Explanation.--A person, whether residing in
or out of the taxable territories, who.
acquires, after the 28th day of February,
1947, whether by sale, exchange or transfer, a capital asset in the taxable
territories from a person residing out of the taxable territories shall, for
the purposes of charging to tax the capital gain arising from such sale,
exchange or transfer, be deemed to have a business connection, within the
meaning of this section, with such person residing out of the taxable
territories." On behalf of the appellant Mr. Sukumar Mitra addressed the
argument that an appointment made under s. 43 of the Act was good for all
purposes of the Act and therefore also for the purpose of s. 18A of the Act. It
was said that under s.18A, advance payment of tax is liable to be made in the
current financial year that the assessment year 1961-62 is the same as the
financial year 1961-62 and that for the said financial year in which the
advance payment of tax was called to be made by the respondent, there was
already an appointment of the respondent as the statutory agents of the
non-resident firms, the advance payment of tax was rightly demanded from the
respondent. The appointment of the respondent under s. 43 of the Act was made on
October 21, 1961 and the notices of demand in the present case were issued 27
on November 2/3, 1961 and therefore subsequent to the said appointment. It was
therefore contended that the advance payment of tax was properly demanded from
the respondent and the respondent could not challenge the notices issued to it.

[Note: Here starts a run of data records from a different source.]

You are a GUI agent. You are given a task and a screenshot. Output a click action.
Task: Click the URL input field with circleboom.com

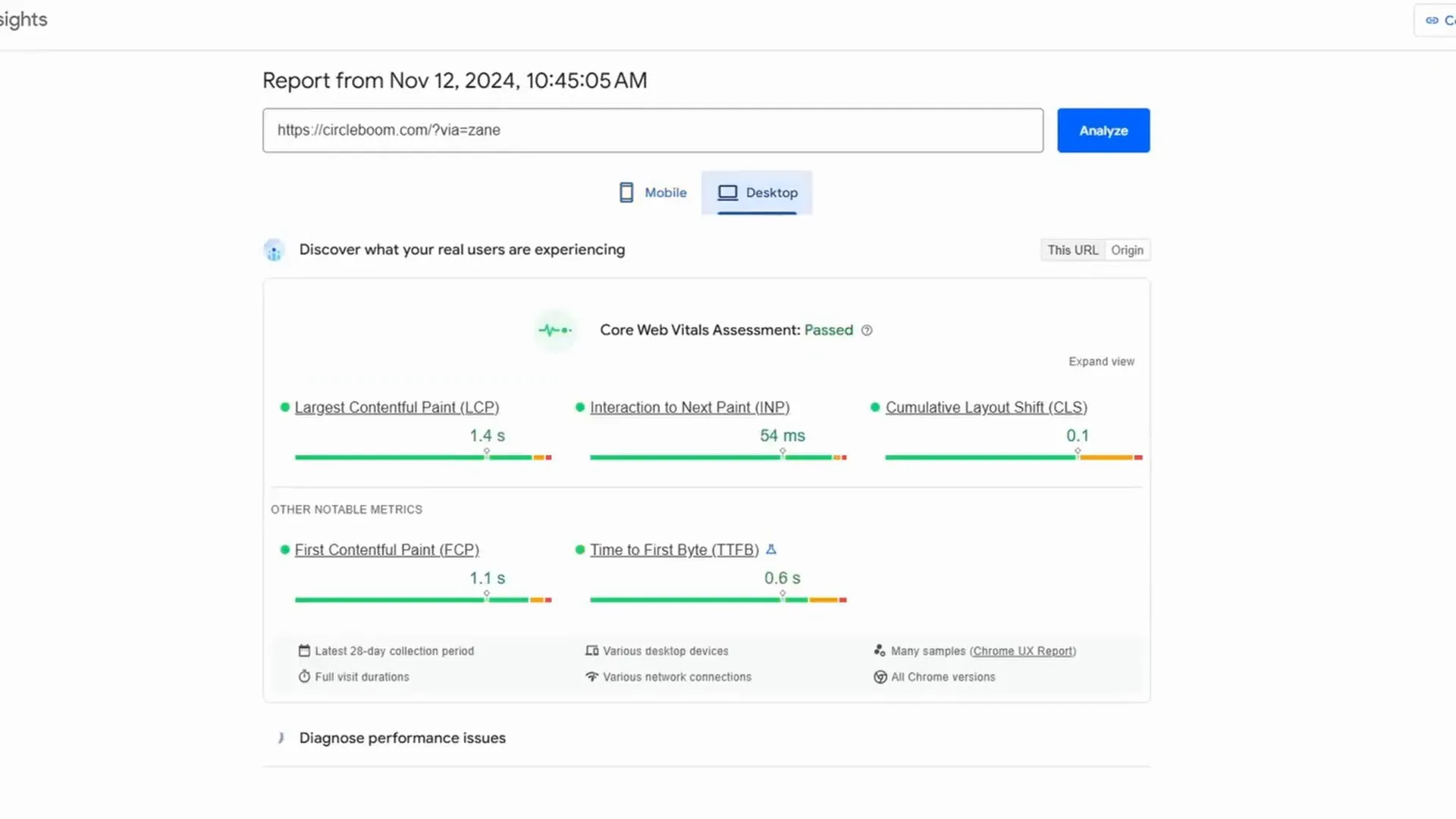pyautogui.click(x=653, y=130)
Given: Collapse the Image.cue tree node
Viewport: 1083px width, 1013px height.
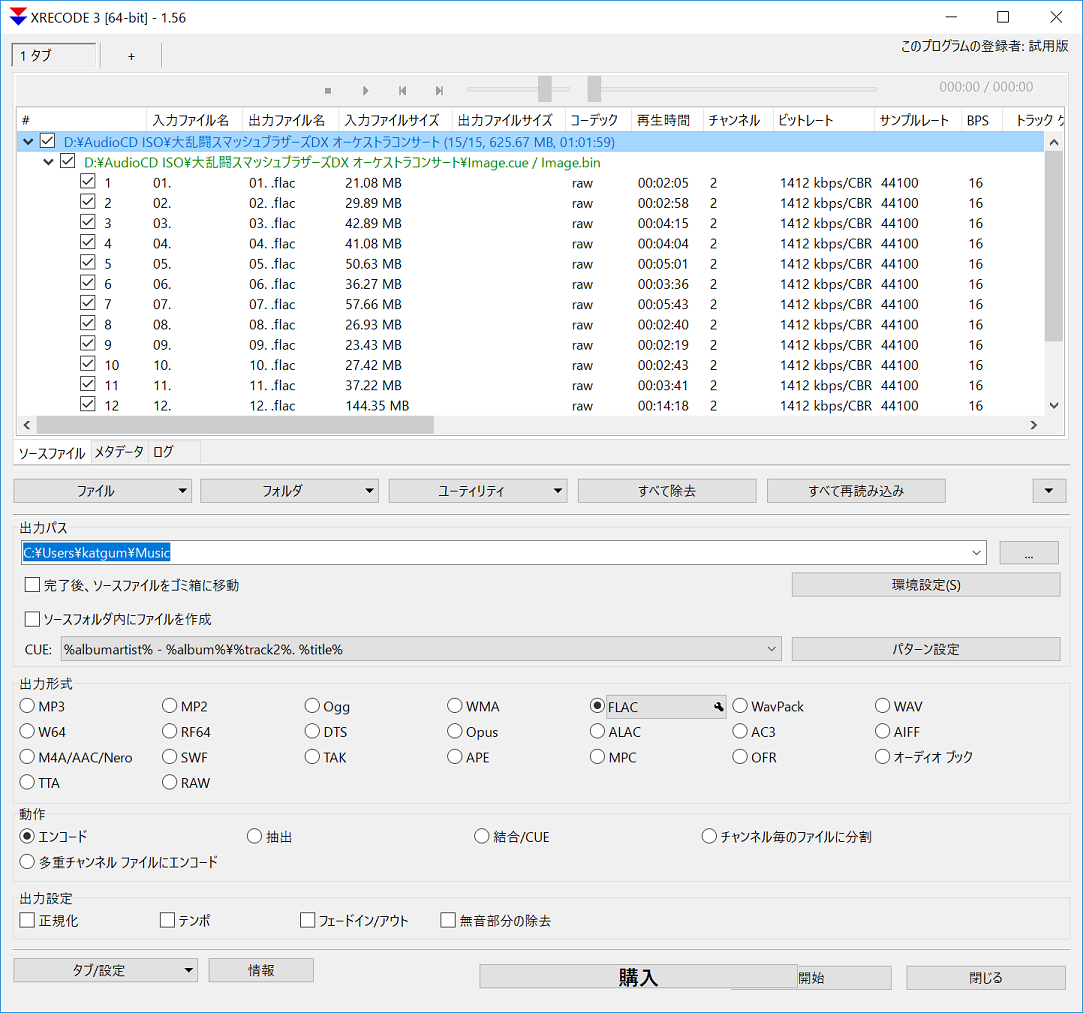Looking at the screenshot, I should click(x=48, y=162).
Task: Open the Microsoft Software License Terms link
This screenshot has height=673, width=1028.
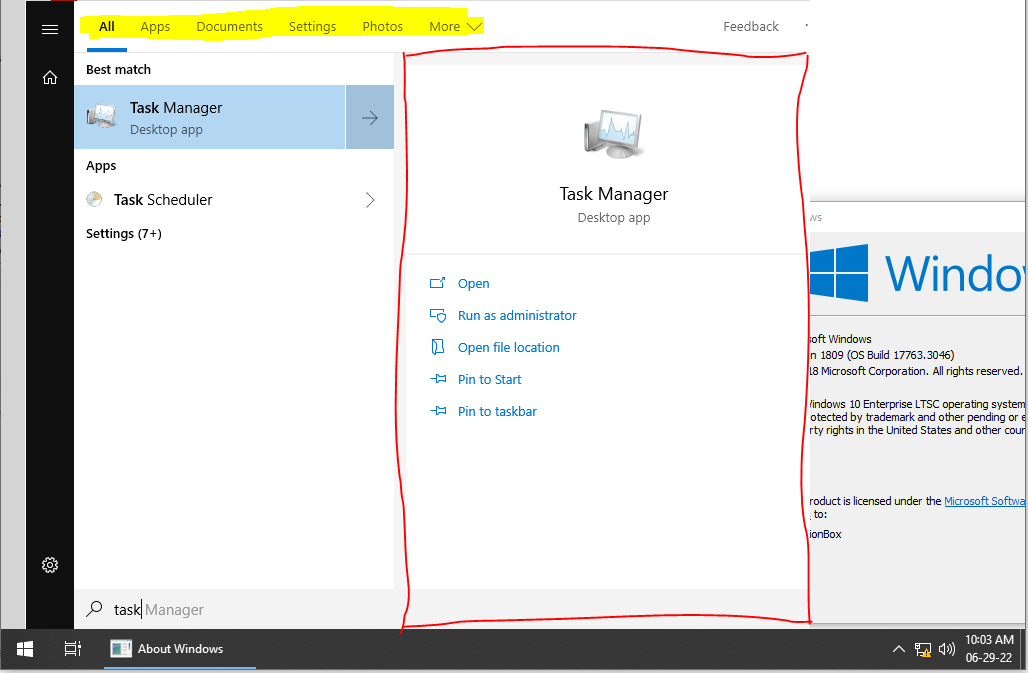Action: pyautogui.click(x=986, y=500)
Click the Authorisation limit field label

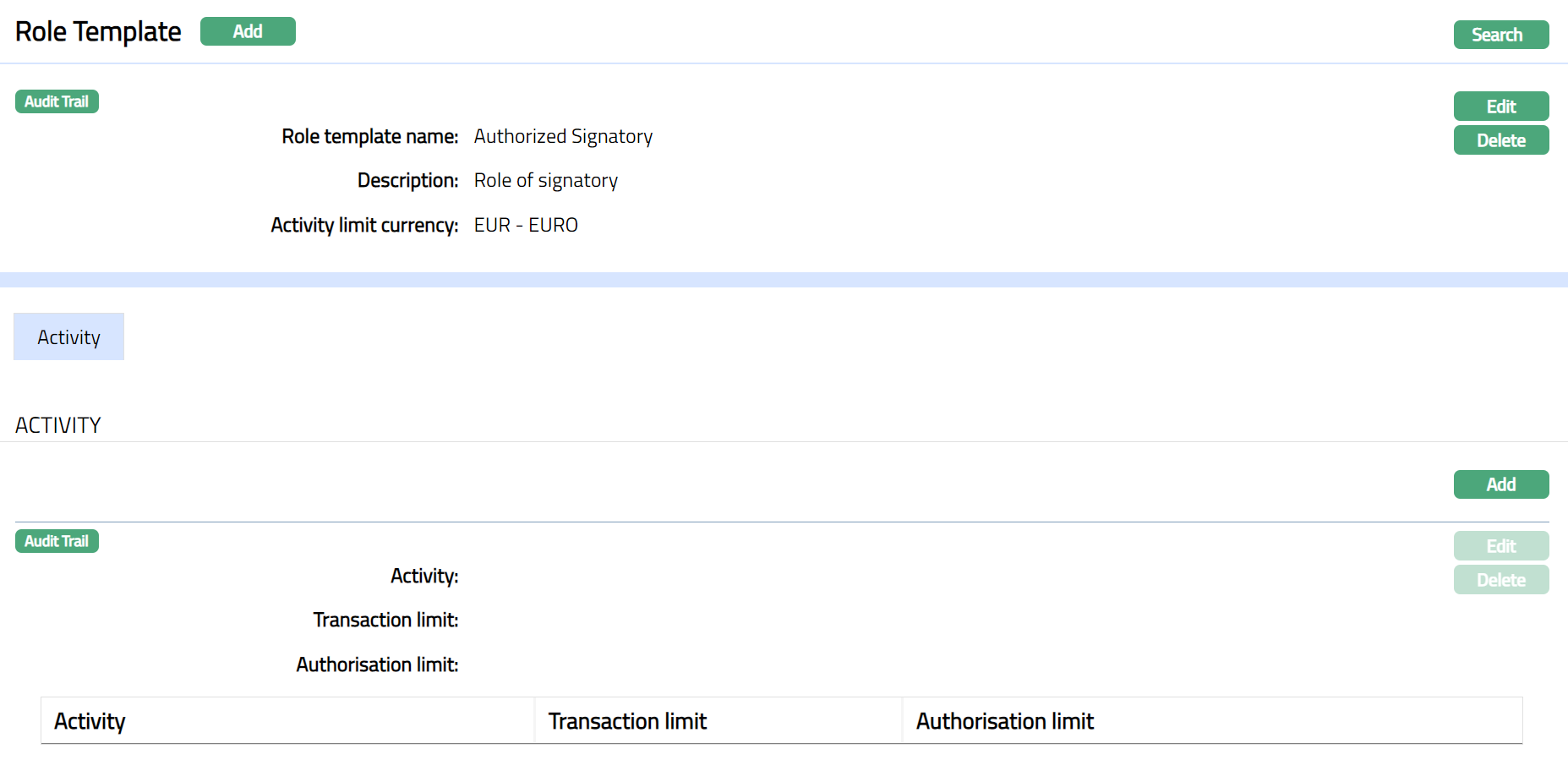pos(377,665)
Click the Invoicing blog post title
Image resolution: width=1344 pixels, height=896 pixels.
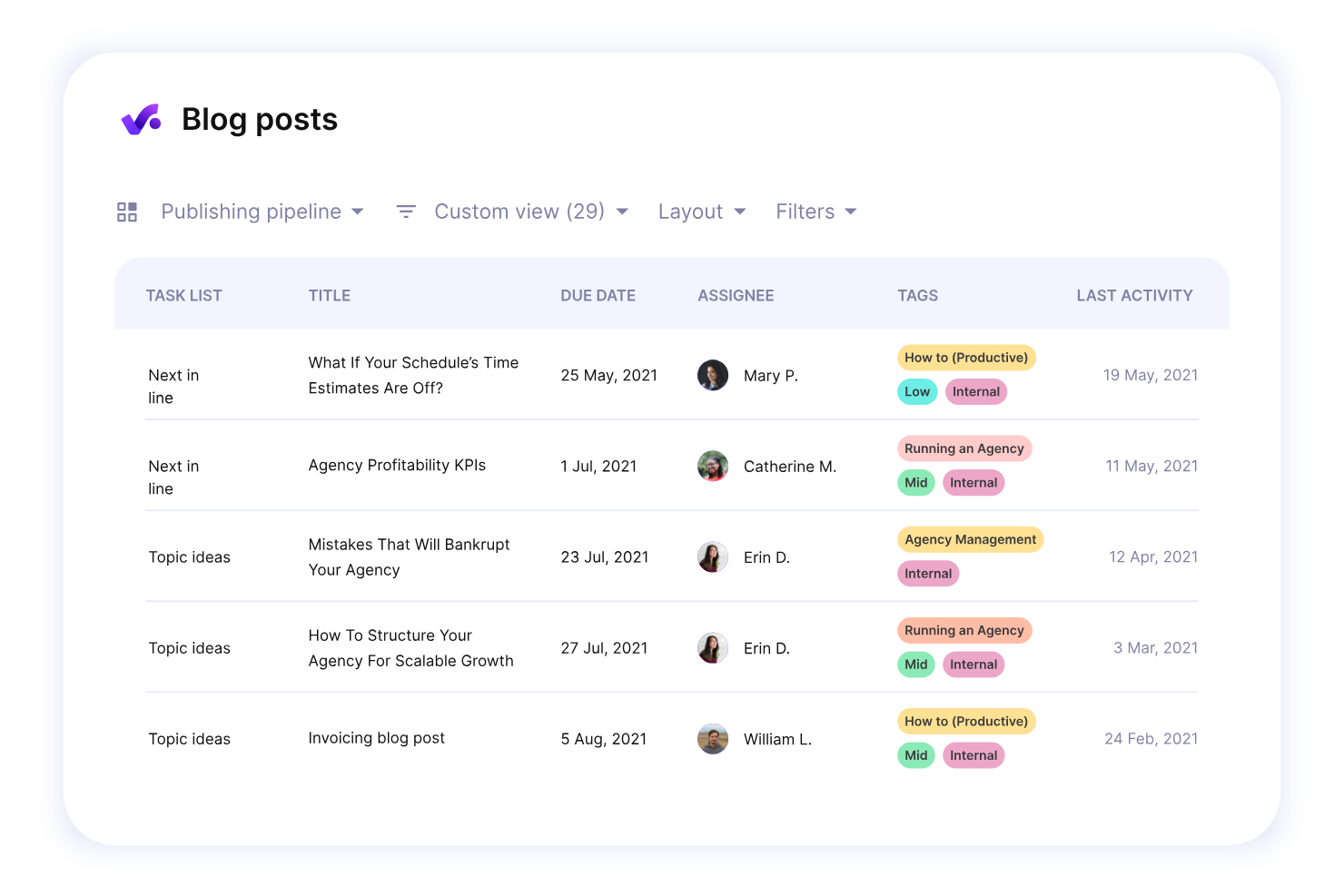376,738
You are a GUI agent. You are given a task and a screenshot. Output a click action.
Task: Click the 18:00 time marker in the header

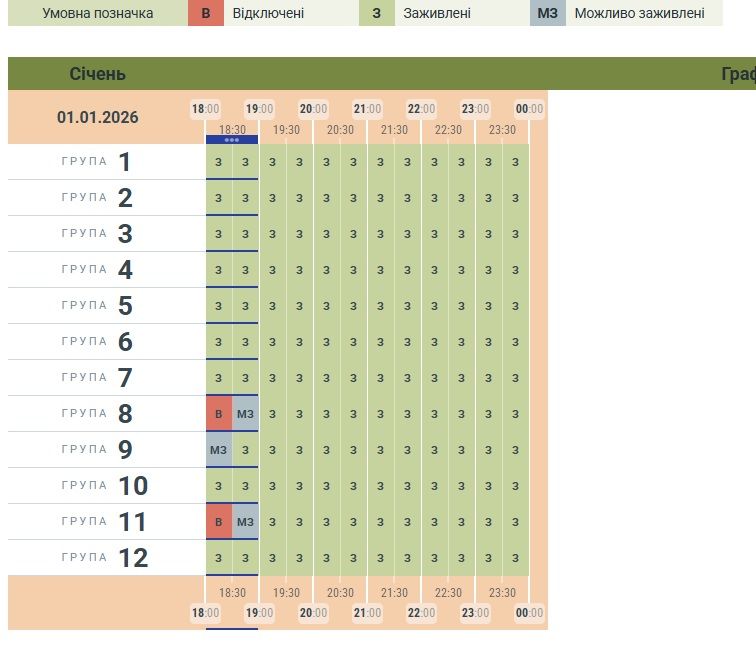[x=205, y=109]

In our opinion, there is no warrant or
justification for the argument advanced on behalf of the appellant. The
liability imposed upon a person by his appointment as a statutory agent under
s. 43 of the Act is. only in respect of the liability for the assessment year
for which the appointment is made. The appointment of the respondent for the
assessment year 1961-62 was in respect of the liability of the non-resident
firms. for the income of the previous year for the said assessment year
1961-62. Having regard to the scheme of the Act, the assessment for each year
is self contained and the vicarious liability imposed by an appointment under
s. 43 of the Act only extends to the liability for the assessment of the year
for which the appointment is made and cannot extend to the liability for any
other assessment. Nor can the expression "for all purposes" used in
s. 43 of the Act extend the liability to any other assessment excepting the liability
for the assessment year for which the appointment is made. The expression
"for all purposes", in our opinion, only indicates that when an
appointment is made for a particular assessment year it is good for all
purposes as far as that assessment is concerned i.e., for all purposes for
imposing tax liability, determining the quantum of the liability and for
recovering it. The liability sought to be imposed under s. 18A of the Act is
not in respect of the income-tax for the assessment year for which the
appointment is made but for a subsequent assessment year. For the recovery of
income-tax of the said subsequent year unless there is a fresh appointment of
the respondent under s. 43 of the Act as a statutory agent, no such liability
can be imposed on the respondent by the Income Tax authorities. It is true, as
Mr. Sukumar Mitra contends that advance tax which is required to be paid under
s. 18A is charged during the financial year. But it must be remembered that it
is charged not in respect of the previous year for which the financial year is
the proper assessment year but it is charged for the tax liability of the
subsequent year. In the present case, it is admitted that there was no
appointment of the respondent under s. 43 of the Act as statutory agent of the
two German firms for the assessment year 1962-63. No notice was served upon the
respondent under s. 43 of the Act intimating to the respondent that the
appellant intended,' to treat it as the agent of the nonresident German firms
for the assessment year 1962-63. -No opportunity was given to the respondent to
be heard in the matter, nor was any formal order passed under s. 43 of the Act
by the appellant treating the respondent as the agent of the non-resident
German firms for the assessment year 1962
63. Although a person may fail in a
particular year to resist the. claim that he is an agent, circumstances may 28
alter in the next year and he may be able to resist the claim then. Hence
notice shall have to be given by the Income-tax Officer for each assessment
year to appoint a person as agent. It follows therefore that the respondent
could not be treated as an agent of the two German firms for the assessment
year 1962-63 and advance tax could not be demanded under s.. 18A of the Act for
that assessment year treating the respondent as such statutory agent. We are
accordingly of the opinion that the notices of demand issued by the appellant
to the respondent dated September 5, 1961 were illegal and ultra rites and
rightly quashed by the High Court by the grant of a writ in the nature of
certiorari under Art. 226 of -the Constitution.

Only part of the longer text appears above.